#### THE DATA ####
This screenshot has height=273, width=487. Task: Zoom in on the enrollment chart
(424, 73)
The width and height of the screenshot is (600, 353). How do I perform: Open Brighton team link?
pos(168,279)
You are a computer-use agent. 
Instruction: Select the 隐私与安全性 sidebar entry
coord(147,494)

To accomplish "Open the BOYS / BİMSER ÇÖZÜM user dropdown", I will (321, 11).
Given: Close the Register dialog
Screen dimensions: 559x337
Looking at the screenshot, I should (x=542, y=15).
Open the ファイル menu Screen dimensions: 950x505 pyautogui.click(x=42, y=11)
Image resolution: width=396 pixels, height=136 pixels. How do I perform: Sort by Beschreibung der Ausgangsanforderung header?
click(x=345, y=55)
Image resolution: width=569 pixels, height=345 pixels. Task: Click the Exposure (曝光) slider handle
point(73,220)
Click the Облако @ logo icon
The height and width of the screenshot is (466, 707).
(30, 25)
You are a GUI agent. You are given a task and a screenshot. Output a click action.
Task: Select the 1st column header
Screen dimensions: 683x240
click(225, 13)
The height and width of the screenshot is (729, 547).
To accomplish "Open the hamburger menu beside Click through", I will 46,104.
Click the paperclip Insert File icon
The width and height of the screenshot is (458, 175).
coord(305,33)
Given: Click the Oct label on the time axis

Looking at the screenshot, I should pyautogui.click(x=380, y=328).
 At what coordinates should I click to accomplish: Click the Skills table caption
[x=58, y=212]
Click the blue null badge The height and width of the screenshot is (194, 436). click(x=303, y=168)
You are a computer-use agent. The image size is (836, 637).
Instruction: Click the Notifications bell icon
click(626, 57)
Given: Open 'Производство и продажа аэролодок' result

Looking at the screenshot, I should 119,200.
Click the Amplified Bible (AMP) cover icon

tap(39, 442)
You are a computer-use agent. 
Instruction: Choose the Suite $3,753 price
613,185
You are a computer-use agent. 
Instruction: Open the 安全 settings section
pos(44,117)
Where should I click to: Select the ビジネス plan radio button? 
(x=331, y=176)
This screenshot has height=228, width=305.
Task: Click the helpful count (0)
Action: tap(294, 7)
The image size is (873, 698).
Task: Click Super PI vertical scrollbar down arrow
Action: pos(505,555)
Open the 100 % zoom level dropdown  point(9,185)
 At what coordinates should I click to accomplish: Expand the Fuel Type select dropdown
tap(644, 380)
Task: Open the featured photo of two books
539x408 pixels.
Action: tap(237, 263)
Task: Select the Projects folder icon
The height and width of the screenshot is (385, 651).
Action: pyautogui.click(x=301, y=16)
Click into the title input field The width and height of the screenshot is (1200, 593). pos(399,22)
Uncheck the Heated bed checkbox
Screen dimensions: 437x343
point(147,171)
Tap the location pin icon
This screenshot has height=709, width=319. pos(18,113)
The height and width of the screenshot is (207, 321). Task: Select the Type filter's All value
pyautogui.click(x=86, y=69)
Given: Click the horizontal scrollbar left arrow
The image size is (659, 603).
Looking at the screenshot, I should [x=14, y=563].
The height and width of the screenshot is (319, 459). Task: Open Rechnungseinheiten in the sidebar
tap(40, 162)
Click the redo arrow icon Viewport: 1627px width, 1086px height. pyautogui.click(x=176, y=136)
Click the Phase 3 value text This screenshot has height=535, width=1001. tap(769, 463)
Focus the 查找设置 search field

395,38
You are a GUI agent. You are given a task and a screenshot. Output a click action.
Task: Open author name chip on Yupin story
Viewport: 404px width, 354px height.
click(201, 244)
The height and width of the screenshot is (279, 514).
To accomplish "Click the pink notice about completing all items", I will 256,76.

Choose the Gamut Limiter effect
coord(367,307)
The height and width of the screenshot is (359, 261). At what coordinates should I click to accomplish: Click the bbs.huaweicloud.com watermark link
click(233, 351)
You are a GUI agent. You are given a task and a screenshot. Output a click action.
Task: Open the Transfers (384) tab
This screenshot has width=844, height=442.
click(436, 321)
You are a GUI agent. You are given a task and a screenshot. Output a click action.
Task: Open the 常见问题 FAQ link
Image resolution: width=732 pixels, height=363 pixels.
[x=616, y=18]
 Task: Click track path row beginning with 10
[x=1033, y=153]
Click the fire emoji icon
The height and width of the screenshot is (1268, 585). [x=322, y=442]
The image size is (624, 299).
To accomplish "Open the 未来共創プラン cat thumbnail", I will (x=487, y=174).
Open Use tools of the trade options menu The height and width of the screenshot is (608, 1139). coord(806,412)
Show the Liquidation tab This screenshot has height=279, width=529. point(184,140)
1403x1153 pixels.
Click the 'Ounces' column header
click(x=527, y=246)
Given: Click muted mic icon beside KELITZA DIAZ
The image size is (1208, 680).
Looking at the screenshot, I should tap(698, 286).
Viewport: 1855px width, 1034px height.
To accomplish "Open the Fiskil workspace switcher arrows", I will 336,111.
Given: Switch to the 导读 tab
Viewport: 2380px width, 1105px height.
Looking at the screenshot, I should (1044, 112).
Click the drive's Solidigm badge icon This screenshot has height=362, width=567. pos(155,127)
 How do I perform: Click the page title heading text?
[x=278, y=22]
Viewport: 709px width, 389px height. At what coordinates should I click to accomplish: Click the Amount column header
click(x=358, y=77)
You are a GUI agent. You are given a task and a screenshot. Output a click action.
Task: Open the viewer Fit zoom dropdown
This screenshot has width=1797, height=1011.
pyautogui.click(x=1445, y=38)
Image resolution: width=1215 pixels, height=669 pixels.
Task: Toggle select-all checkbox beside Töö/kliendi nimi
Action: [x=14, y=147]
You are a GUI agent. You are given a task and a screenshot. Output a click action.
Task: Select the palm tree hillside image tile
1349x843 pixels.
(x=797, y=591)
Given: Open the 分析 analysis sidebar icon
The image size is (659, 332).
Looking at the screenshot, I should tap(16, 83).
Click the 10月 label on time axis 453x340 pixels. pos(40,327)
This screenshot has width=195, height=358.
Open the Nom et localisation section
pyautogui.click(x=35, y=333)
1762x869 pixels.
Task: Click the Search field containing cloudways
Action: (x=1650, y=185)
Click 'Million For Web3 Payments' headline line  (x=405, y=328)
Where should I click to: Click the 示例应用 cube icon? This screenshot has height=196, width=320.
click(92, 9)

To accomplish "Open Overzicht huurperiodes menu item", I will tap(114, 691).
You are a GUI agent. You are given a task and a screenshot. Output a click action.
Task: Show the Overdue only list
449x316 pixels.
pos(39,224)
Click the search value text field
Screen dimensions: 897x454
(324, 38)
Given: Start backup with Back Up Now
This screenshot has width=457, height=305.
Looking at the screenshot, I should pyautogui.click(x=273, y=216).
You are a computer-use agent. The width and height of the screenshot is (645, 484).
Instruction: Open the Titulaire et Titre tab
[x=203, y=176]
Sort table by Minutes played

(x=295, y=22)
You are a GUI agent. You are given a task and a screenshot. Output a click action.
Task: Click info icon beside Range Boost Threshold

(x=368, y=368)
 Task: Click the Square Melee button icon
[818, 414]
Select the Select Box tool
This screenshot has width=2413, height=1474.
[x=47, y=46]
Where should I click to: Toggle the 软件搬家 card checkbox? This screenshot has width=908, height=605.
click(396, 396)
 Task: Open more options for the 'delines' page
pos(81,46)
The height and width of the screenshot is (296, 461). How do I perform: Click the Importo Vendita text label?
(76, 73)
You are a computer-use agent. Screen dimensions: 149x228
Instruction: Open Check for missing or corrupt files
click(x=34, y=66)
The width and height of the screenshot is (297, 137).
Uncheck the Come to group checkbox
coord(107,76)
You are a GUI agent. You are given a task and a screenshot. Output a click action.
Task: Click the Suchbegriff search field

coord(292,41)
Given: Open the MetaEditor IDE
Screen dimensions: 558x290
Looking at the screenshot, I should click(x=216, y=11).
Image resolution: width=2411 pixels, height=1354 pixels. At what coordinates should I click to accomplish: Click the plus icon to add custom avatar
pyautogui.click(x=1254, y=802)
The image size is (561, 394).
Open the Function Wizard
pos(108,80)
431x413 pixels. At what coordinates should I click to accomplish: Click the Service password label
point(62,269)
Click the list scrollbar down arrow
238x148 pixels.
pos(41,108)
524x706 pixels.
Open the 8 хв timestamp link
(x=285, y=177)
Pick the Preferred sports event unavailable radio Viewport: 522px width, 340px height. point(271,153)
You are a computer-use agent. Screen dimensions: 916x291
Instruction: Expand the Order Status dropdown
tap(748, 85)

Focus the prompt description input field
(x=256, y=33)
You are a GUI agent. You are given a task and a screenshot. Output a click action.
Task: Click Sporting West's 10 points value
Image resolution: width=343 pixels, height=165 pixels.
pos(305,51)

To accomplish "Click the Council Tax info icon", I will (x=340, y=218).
####
Copy out the items word for word, starting at the line that contains "How do I perform: Click the page" and ending after the line that contains "Action: [x=14, y=147]".

 How do I perform: Click the page title heading text?
[x=278, y=22]
Viewport: 709px width, 389px height. At what coordinates should I click to accomplish: Click the Amount column header
click(x=358, y=77)
You are a GUI agent. You are given a task and a screenshot. Output a click action.
Task: Open the viewer Fit zoom dropdown
This screenshot has width=1797, height=1011.
pyautogui.click(x=1445, y=38)
Image resolution: width=1215 pixels, height=669 pixels.
Task: Toggle select-all checkbox beside Töö/kliendi nimi
Action: [x=14, y=147]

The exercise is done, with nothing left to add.